How so? Because it pacifies labour in a number of ways.
By keeping jobs scarce it makes unemployed jobseekers abundant, and that puts downward pressure on wages.
And by keeping jobs scarce it also keeps the threat of the sack present, so workers are less willing to ask for unreasonable pay increases or improvements in working conditions.
Those types of issues are well known.
And Mr Tulip agreed with him.
"I agree. The NAIRU is just the reserve army of the unemployed. Marx and Friedman's concepts are very similar," he said.
Mr Tulip was talking about Karl Marx's concept of the reserve army of the unemployed and Milton Friedman's natural rate of unemployment.
Both concepts refer to the role that a surplus of workers can play in a capitalist system.
Now, one always has to be mindful of the possibility that Mr Tulip was being sarcastic in his Tweets, but I took his interaction with Mr Smith to be in good faith.
He frequently tells people it's not worth trying to maintain a level of unemployment below the theoretical NAIRU because the economic consequences won't be pretty, and that was the thrust of his argument with Mr Smith on Friday.
He's repeatedly said our currently-low level of unemployment in Australia needs to increase and the RBA should be lifting interest rates right now.
But it does beg the question.
What sort of labour market will we be throwing more unemployed people into?
How do you survive without an income?
At the moment, rental vacancies are hitting record-lows in large parts of the country, almost on a monthly basis, because we're in the middle of a severe rental crisis.
The economy's also trying to absorb a huge number of migrants who are discovering, upon getting here, that they're being dropped into the middle of a cost-of-living crisis, and a major rental crisis.
We have elements of the conservative media trying to bring back "dole bludger" as a term of abuse to denigrate people who are receiving unemployment support.
And we have social policy experts calling on the Albanese government to listen to the cries of the already-unemployed who are struggling to survive on below-poverty payments while also living in severe housing stress.
And we want to deliberately increase unemployment in this situation?
How will the extra unemployed people be able to rent a place to live in if they don't have an income?
Well, believe it or not, but the RBA's model also suggests that by lifting interest rates it will bring rents down over time because it will dampen aggregate demand, making renting more affordable.
That is, as more people become jobless (which reduces incomes) and as rents increase in the short-term (because interest costs increase as rates go up), it will make it physically impossible for more people to "demand" housing, so demand for housing will fall (among other things), reducing upward pressure on rents over time.
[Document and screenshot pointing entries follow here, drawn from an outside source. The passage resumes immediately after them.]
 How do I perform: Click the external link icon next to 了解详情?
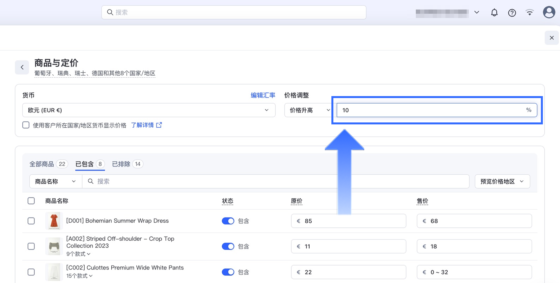coord(159,125)
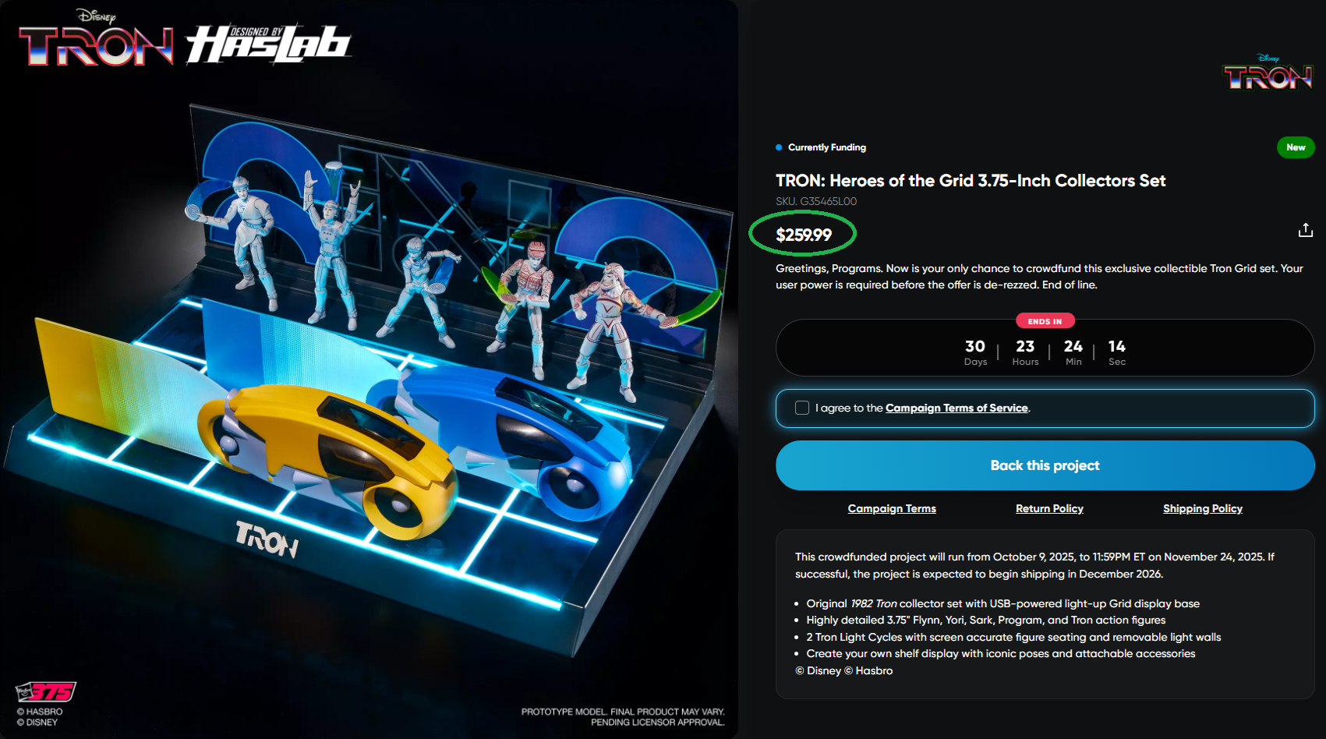Click the red ENDS IN label
The image size is (1326, 739).
[1045, 321]
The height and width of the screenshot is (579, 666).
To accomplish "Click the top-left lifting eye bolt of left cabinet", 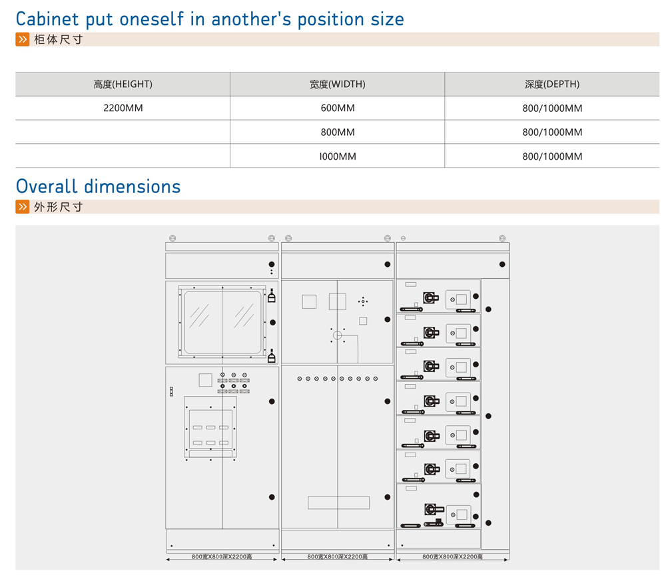I will [172, 238].
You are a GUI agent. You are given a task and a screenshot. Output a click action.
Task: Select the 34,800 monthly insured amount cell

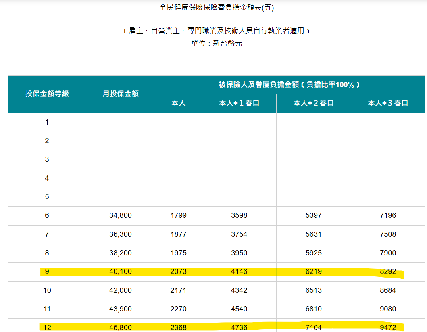[x=121, y=216]
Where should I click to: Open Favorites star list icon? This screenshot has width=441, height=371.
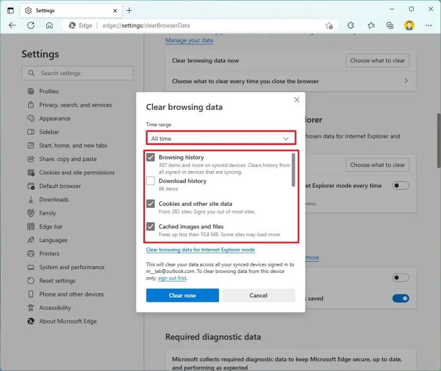(371, 25)
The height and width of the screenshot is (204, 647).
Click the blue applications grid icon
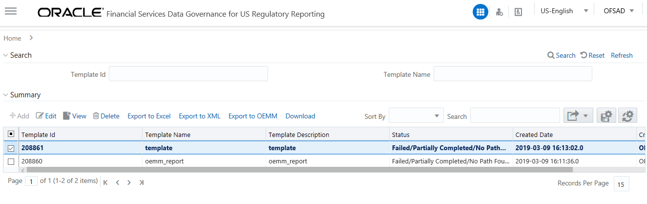[480, 12]
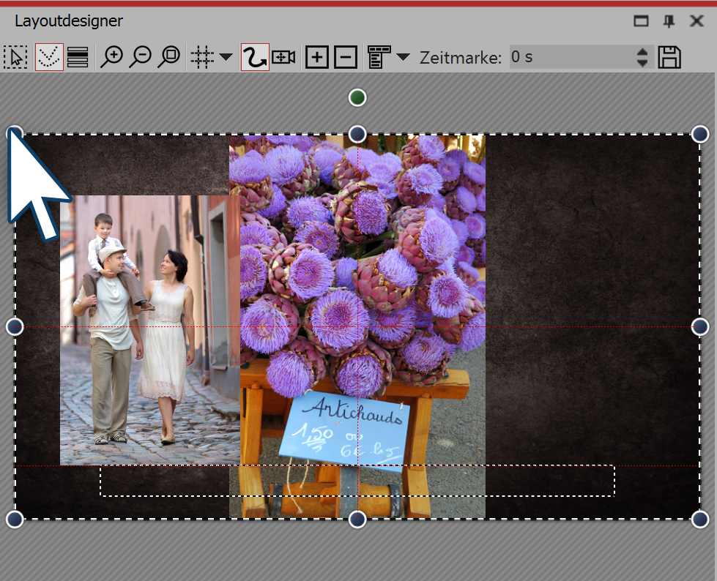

But where will those extra people end up in the meantime, who still need housing but who won't be able to afford it now?
That deserves its own article.
For today's purposes, let's just say it would be a sign of progress if more economists (especially at the RBA) spoke as frankly as Mr Tulip.
That way, mainstream Australia would have a better understanding of the logic driving our major policy decisions.
Would you be willing to become unemployed right now, for the good of the country?
Would you take one for the team if unemployment benefits were at least lifted to poverty levels? Or would they still be too low for you?
Let's drop the euphemisms and talk about it.